Si desde los diversos organismos económicos internacionales se está advirtiendo de que el elevado nivel de paro puede suponer un lastre para la recuperación en España, en el caso de Alicante la caída del ahorro supondrá un peso muerto más para remontar la crisis. Cuanto menos dinero tienen los ciudadanos y las empresas en sus cuentas, "menos capacidad de financiar nuevos negocios existen", señala el vicedecano del Colegio de Economistas, Vicente Llopis. En otras palabras, la provincia tendrá una mayor dependencia de los créditos y de las inversiones que lleguen desde otras zonas del país o del extranjero para salir de la crisis.
"No se trata de nada catastrófico, ni mucho menos, porque Alicante no es un ente aislado y en el mundo actual el capital circula con facilidad. Sin embargo, sí que es una clara señal de la falta de solidez de la economía de la provincia", añade. A su juicio, Alicante sigue siendo demasiado "sensible a la coyuntura" debido a que su tejido productivo se basa en la construcción, el turismo y las manufacturas simples. "No hay tecnología puntera y tenemos competidores en estos sectores por todos los lados", asegura el experto.
En términos generales, las estadísticas muestran que el nivel de ahorro de la provincia siempre se ha situado por debajo de la media nacional. En la actualidad, el volumen de depósitos bancarios per cápita se sitúa en Alicante en 17.572 euros frente a los 24.514 euros del conjunto del país.
====
Detalles del ejercicio | Devuelve literalmente el fragmento del texto sobre el ahorro en Alicante que empieza en "Si desde los" y termina en "de la crisis.". Para resolver, basta con el texto sobre el ahorro en Alicante.

Registros almacenados |
====
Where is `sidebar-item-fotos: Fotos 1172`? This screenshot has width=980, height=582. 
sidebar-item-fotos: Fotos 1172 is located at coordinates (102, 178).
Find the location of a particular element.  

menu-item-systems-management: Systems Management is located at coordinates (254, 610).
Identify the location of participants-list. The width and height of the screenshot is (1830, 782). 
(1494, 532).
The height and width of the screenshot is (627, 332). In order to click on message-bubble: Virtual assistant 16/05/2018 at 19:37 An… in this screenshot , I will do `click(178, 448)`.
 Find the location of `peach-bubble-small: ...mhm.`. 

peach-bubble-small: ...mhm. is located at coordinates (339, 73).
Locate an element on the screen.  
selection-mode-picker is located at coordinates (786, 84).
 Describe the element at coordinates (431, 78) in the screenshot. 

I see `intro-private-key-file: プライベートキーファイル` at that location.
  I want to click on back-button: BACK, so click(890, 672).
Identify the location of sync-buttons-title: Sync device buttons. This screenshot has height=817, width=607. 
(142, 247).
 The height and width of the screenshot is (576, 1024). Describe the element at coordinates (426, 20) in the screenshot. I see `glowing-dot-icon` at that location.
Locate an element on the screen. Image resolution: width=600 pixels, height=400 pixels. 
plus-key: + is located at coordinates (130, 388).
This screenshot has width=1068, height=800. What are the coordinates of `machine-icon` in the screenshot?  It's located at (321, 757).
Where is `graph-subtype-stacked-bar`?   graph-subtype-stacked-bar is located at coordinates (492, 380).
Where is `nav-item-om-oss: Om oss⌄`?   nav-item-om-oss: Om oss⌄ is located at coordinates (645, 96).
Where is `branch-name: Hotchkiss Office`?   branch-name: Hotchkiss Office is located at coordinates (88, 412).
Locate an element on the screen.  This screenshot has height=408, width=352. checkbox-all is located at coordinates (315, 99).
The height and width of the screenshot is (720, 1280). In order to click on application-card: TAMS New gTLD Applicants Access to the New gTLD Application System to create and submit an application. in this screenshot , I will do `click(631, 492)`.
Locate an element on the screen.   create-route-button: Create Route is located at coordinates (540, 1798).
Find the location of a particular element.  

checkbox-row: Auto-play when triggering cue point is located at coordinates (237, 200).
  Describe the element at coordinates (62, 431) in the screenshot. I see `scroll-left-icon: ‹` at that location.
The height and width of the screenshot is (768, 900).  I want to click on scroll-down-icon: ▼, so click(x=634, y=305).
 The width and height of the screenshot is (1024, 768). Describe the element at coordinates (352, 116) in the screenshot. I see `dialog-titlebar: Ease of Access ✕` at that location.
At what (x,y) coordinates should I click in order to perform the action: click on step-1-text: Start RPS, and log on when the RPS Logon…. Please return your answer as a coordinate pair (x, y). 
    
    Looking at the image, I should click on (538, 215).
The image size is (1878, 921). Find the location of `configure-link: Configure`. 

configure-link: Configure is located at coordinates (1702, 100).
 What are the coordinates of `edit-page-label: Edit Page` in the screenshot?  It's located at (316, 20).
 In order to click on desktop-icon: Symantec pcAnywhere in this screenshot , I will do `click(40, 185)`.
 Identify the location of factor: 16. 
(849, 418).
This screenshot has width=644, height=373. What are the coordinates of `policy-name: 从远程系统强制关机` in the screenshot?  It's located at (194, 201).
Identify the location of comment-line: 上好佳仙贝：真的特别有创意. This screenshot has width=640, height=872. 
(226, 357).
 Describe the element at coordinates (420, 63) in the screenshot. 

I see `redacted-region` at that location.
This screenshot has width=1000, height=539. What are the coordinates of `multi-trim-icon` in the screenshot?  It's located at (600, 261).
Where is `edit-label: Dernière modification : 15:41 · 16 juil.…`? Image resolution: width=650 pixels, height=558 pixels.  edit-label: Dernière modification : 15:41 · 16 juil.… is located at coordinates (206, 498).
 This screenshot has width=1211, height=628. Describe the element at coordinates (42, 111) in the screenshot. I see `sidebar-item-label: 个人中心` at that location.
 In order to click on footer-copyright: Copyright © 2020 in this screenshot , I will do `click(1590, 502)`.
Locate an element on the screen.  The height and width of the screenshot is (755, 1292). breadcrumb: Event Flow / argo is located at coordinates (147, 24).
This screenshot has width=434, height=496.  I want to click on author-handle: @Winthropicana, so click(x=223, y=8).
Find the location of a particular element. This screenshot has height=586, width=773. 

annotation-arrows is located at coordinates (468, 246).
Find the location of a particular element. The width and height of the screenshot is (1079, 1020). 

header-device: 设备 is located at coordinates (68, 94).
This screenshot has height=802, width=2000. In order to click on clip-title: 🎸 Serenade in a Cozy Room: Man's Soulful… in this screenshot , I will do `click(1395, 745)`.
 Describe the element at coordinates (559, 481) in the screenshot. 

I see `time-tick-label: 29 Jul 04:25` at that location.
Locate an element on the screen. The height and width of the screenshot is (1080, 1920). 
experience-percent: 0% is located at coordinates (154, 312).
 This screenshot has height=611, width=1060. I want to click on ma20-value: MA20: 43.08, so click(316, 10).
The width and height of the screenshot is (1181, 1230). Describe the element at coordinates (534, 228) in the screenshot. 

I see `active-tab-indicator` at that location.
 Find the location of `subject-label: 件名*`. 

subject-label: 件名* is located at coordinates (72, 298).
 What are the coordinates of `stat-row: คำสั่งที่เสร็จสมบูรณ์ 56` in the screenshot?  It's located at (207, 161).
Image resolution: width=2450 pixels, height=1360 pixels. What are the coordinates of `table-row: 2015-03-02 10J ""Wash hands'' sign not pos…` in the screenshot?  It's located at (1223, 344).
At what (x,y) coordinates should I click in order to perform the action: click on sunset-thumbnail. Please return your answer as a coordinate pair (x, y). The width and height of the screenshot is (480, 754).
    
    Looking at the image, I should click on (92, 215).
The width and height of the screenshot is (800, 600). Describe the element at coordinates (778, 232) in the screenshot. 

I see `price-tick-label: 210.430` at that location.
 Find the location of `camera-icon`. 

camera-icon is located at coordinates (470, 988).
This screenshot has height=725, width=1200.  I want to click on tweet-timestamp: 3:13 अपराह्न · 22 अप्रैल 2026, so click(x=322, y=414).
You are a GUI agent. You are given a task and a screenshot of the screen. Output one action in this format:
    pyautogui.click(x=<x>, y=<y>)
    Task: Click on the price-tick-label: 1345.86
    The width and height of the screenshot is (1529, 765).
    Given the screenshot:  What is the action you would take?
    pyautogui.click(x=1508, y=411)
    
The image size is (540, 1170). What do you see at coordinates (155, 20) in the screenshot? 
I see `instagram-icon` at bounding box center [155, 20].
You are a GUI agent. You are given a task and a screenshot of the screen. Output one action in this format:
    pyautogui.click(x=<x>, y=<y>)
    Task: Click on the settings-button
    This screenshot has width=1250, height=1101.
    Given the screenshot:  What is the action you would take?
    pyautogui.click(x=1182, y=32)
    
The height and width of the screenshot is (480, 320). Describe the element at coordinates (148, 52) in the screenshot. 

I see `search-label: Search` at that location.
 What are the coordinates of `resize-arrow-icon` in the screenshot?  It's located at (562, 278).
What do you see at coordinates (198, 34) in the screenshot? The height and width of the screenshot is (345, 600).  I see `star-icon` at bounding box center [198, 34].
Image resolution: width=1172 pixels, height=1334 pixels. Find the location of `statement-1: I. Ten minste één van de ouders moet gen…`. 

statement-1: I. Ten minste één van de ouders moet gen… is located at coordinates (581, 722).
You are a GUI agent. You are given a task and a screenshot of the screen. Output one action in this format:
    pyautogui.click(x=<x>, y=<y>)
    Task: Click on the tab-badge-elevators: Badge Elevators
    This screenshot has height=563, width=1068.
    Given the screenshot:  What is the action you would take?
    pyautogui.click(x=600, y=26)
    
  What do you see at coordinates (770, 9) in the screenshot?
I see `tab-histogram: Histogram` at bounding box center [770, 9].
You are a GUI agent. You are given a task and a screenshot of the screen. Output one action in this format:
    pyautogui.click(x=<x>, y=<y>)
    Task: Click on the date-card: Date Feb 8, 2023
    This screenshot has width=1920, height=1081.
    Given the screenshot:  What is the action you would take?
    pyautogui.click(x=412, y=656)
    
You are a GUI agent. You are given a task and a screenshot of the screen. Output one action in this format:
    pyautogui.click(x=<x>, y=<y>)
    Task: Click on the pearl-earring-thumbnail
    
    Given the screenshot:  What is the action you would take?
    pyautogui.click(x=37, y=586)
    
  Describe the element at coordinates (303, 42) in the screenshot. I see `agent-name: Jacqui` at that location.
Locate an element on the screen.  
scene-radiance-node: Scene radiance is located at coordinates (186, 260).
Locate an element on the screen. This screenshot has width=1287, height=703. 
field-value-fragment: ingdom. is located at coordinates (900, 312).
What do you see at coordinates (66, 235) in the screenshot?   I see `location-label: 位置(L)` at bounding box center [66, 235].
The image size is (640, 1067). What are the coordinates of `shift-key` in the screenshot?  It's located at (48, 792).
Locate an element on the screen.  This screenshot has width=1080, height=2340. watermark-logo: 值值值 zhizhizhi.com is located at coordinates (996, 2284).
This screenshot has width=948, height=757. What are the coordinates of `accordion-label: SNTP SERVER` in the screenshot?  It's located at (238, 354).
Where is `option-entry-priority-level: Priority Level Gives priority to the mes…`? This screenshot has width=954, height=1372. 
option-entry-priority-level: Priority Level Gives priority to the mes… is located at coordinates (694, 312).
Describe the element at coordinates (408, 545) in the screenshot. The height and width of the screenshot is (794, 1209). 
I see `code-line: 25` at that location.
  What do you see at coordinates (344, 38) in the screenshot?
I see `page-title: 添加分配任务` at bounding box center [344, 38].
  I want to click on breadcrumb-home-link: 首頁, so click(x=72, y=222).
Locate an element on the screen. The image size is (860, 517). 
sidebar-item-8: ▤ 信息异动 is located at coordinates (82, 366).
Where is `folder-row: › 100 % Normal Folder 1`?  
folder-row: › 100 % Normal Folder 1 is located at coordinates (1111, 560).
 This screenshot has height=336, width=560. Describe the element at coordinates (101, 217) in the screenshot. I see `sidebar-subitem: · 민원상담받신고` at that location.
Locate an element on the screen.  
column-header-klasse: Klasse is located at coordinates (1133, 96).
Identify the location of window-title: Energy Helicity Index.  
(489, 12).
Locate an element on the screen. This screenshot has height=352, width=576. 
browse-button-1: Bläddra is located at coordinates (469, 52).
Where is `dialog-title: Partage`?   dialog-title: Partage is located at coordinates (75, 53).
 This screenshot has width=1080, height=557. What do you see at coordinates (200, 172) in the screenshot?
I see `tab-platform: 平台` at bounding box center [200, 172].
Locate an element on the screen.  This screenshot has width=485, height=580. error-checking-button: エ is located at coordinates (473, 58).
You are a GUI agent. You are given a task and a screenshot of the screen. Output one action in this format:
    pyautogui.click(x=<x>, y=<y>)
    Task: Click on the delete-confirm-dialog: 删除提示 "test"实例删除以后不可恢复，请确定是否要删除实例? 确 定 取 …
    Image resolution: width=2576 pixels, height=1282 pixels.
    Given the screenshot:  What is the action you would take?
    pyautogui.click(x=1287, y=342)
====
Solución propuesta |
Si desde los diversos organismos económicos internacionales se está advirtiendo de que el elevado nivel de paro puede suponer un lastre para la recuperación en España, en el caso de Alicante la caída del ahorro supondrá un peso muerto más para remontar la crisis. Cuanto menos dinero tienen los ciudadanos y las empresas en sus cuentas, "menos capacidad de financiar nuevos negocios existen", señala el vicedecano del Colegio de Economistas, Vicente Llopis. En otras palabras, la provincia tendrá una mayor dependencia de los créditos y de las inversiones que lleguen desde otras zonas del país o del extranjero para salir de la crisis.